Work request. Word for word, restate every record.

Records for the task.
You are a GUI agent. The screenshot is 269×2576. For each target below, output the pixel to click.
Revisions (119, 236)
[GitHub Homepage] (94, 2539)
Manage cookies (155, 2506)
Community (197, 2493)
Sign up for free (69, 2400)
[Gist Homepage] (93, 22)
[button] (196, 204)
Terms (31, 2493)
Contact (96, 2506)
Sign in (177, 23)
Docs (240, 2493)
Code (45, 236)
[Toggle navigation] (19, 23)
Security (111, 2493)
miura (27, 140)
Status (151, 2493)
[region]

Completed exercise.
You are a GUI agent. The screenshot is 269×2576. For each target below, output the pixel to click.
Revisions (119, 236)
[GitHub Homepage] (94, 2539)
Manage cookies (155, 2506)
Community (197, 2493)
Sign up for free (69, 2400)
[Gist Homepage] (93, 22)
[button] (196, 204)
Terms (31, 2493)
Contact (96, 2506)
Sign in (177, 23)
Docs (240, 2493)
Code (45, 236)
[Toggle navigation] (19, 23)
Security (111, 2493)
miura (27, 140)
Status (151, 2493)
[region]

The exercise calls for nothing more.